*Texto citado*:
+ + + + +

John Collier. Fiesta en una botella.

enero 16, 2013

John Collier, Fiesta en una botella
Contraseña, 2011. 195 páginas.
Trad. Daniel gascón.

Supongo que la recomendación me vino por Sergi Bellver y desde aquí mi agradecimiento. Una colección de 15 cuentos acompañada de un prólogo de Iwasaki y un postfacio (antes prólogo) de Bradbury. Son los siguientes:

Fiesta en una botella
De mortuis
Onagra
sábado de lluvia
Dinero embrujado
Por el seguro
Ah, la universidad
Volver por Navidad
Otra tragedia americana
Azul oscuro
Por consiguiente refuto a Beelzy.
Bastante cuerda
En las cartas
El Diablo, George y Rosie
El aperitivo

Donde se encuantran verdaderas joyas y pasajes antológicos. Desde el comienzo de Otra tragedia americana, donde un joven pide a un dentista que le arranque todos los dientes (¿Con qué fin?) hasta las revelaciones progresivas de De mortuis y su inevitable final. En Onagra la gente vive en las grandes superficies escondiéndose del mundo, y en Por el seguro el gran amor de una pareja les lleva a suscribir un seguro que acabará por llevarles a la ruina. Me ha gustado mucho Dinero embrujado donde la ignorancia y codicia de unos aldeanos provoca, en primer lugar, una burbuja financiera en su pueblo y después…

Como muchos de los cuentos tienen sorpresa no quiero desvelar mucho de la trama. Les dejo una muestra completa al final, si les gusta, vayan a por el resto.

Calificación: Muy bueno.

+ + + + +

*Objetivo 1*: Vuelve a escribir igual las filas que van desde la línea que contiene "Click the loop icon on create_tickets card" hasta el final de las filas, ambos extremos incluidos.

*Datos mostrados*:
+ + + + +

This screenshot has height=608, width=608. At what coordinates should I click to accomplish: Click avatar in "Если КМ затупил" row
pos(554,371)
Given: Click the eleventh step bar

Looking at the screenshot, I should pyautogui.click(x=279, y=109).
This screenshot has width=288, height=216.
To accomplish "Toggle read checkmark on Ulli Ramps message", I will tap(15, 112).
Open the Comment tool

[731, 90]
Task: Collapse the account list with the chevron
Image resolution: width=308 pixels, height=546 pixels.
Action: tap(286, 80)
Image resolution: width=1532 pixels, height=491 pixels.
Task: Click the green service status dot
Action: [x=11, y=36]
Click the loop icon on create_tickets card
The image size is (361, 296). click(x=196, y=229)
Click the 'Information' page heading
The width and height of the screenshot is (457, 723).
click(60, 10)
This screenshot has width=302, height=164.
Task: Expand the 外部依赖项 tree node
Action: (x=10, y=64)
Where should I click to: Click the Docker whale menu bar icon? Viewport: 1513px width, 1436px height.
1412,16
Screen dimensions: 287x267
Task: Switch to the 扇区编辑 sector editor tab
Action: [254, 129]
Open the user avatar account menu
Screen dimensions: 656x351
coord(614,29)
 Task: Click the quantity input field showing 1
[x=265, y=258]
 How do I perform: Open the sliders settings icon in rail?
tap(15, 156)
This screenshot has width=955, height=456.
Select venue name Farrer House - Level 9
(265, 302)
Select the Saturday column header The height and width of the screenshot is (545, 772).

+ + + + +

*Objetivo 2*: ¿Qué calificación le da la reseña al libro?

*Resultado 1*:
Click the loop icon on create_tickets card
The image size is (361, 296). click(x=196, y=229)
Click the 'Information' page heading
The width and height of the screenshot is (457, 723).
click(60, 10)
This screenshot has width=302, height=164.
Task: Expand the 外部依赖项 tree node
Action: (x=10, y=64)
Where should I click to: Click the Docker whale menu bar icon? Viewport: 1513px width, 1436px height.
1412,16
Screen dimensions: 287x267
Task: Switch to the 扇区编辑 sector editor tab
Action: [254, 129]
Open the user avatar account menu
Screen dimensions: 656x351
coord(614,29)
 Task: Click the quantity input field showing 1
[x=265, y=258]
 How do I perform: Open the sliders settings icon in rail?
tap(15, 156)
This screenshot has width=955, height=456.
Select venue name Farrer House - Level 9
(265, 302)
Select the Saturday column header The height and width of the screenshot is (545, 772).

*Resultado 2*: Muy bueno.